- **Problem to work on**: With the line containing "This screenshot has height=800, width=1280." as the first and the final line of the entries as the last, repeat exactly the lines in that span, including both.

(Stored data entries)
= Beginning of Section =
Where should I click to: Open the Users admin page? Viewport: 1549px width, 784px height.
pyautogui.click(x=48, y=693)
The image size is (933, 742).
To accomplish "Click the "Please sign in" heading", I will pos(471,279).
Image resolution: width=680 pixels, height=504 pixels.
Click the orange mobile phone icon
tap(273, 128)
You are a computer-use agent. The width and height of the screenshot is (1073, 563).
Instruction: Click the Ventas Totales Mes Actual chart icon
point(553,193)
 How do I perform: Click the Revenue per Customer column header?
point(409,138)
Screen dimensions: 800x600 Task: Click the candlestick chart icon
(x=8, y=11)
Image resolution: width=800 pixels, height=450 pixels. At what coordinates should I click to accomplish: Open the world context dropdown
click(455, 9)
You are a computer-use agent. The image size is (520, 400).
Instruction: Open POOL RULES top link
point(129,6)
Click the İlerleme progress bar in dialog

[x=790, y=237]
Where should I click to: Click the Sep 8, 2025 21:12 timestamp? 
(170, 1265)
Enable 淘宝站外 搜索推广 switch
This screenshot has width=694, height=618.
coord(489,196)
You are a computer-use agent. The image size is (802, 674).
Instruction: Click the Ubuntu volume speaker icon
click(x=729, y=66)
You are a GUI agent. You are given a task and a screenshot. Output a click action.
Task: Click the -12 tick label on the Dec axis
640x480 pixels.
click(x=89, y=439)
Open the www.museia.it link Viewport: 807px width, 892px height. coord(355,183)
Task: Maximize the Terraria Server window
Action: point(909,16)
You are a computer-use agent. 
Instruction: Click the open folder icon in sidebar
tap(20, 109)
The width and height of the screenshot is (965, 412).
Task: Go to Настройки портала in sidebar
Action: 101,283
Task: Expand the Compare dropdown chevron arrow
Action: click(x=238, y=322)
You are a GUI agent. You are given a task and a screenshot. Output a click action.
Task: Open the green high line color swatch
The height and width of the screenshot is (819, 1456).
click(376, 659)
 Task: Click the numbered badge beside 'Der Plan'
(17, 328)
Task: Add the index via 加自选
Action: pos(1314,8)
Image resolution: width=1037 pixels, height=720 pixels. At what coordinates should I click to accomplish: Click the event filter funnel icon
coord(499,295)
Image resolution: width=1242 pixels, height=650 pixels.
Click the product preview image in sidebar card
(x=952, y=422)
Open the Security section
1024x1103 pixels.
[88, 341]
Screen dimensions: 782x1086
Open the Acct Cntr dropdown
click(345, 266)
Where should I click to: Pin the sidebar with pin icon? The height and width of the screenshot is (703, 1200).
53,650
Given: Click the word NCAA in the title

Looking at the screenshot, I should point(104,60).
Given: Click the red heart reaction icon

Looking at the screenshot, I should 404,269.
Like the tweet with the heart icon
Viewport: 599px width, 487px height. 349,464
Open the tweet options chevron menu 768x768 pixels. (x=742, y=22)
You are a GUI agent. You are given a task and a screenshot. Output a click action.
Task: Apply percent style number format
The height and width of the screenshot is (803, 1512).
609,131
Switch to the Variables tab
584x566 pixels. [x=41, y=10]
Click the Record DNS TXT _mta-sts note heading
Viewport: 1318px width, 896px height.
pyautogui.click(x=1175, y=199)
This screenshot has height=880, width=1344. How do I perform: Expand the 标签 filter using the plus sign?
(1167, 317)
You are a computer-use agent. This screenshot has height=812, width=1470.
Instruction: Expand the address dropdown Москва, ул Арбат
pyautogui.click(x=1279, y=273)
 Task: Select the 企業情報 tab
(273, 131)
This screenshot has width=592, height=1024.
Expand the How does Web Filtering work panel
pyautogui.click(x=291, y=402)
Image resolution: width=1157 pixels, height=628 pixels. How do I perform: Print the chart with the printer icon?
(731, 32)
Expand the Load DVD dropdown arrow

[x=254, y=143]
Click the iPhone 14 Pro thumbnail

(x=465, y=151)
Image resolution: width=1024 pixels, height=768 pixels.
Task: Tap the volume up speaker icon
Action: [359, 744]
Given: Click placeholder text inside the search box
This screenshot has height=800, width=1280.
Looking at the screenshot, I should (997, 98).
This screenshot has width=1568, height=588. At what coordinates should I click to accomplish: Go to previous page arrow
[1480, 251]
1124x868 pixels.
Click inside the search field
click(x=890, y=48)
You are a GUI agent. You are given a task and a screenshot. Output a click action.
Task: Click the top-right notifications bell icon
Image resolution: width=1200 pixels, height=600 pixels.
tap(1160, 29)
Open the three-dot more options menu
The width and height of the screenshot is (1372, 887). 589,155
= End of Section =
- **Solution for this exercise**:
This screenshot has height=800, width=1280.
Looking at the screenshot, I should (997, 98).
This screenshot has width=1568, height=588. At what coordinates should I click to accomplish: Go to previous page arrow
[1480, 251]
1124x868 pixels.
Click inside the search field
click(x=890, y=48)
You are a GUI agent. You are given a task and a screenshot. Output a click action.
Task: Click the top-right notifications bell icon
Image resolution: width=1200 pixels, height=600 pixels.
tap(1160, 29)
Open the three-dot more options menu
The width and height of the screenshot is (1372, 887). 589,155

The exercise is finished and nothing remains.